Органы дыхания при ССД. Поражаются у 70% больных ССД в виде фиброзирующего альвеолита, диффузного пневмофиброза с преимущественной локализацией в базальных отделах легких, рестриктивными нарушениями, адгезивного плеврита, легочной гипертензии. Характер пневмофиброза при ССД центростремительный в отличие от идиопатического фиброзирующего альвеолита, для которого характерен центробежный характер пневмофиброза. Компьютерная томография высокого разрешения позволяет дифференцировать воспаление и фиброз в легких. При воспалении выявляется симптом «матового стекла», а при фиброзе описан ретикулярный тип изменений в легких.

Поражение сердца при ССД является основной причиной внезапной смерти больных. В основе кардиальной патологии лежат свойственные заболеванию процессы фиброзирования и поражения мелких сосудов (при интактности основных коронарных артерий).

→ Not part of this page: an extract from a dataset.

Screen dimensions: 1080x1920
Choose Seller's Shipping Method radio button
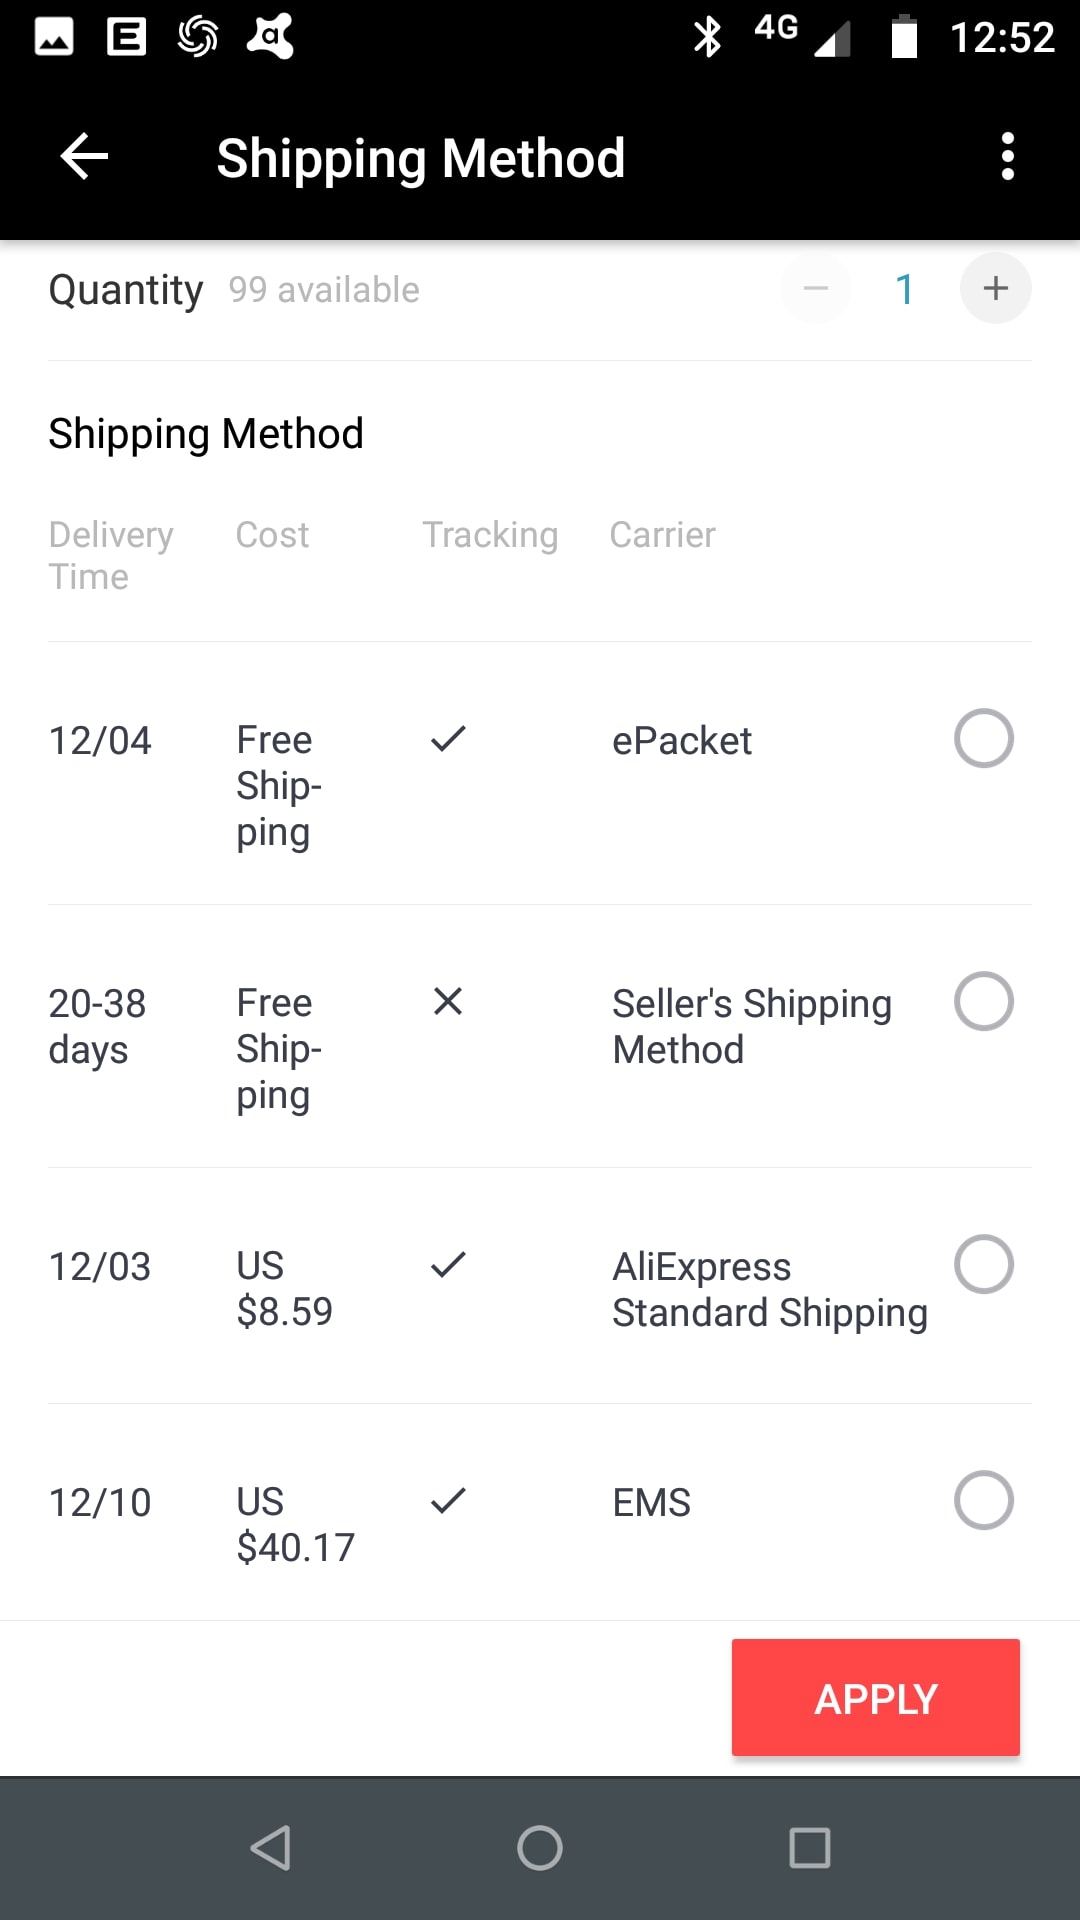[x=983, y=1001]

Развиваются интерстициальный миокардит, кардиофиброз (очаговый, диффузный), ишемия миокарда, нарушения ритма, проводимости, недостаточность кровообращения. Возможно формирование пороков сердца (недостаточность или пролапс митрального клапана). Описаны случаи развития адгезивного перикардита.

Поражение почек при ССД клинически выявляется у 1/3 больных и варьирует от острой склеродермической нефропатии (склеродермический почечный криз, связанный с развитием кортикальных некрозов) до хронической субклинически протекающей нефропатии. Возможно развитие быстро прогрессирующего гломерулонефрита.

В основе острой склеродермической почки лежит тяжелая сосудистая патология: мукоидное набухание междольковых артерий, фибриноидный некроз афферентных артериол с почти тотальным повреждением и выключением гломерулярного аппарата (множественные кортикальные некрозы), быстрым развитием острой почечной недостаточности с летальным исходом. Острая склеродермическая почка диагностируется клинически на основании внезапного появления злокачественной артериальной гипертензии с тяжелой ретинопатией и бурного развития почечной недостаточности (катастрофический рост креатинина). Эта патология обычно верифицируется на аутопсии и фигурирует среди морфологических критериев диагностики.

О системном и активном течении заболевания свидетельствует поражение почек по типу очагового или диффузного гломерулонефрита.

Необходимо отметить, что даже минимальные признаки вовлечения почек в патологический процесс значительно отягощают прогноз заболевания.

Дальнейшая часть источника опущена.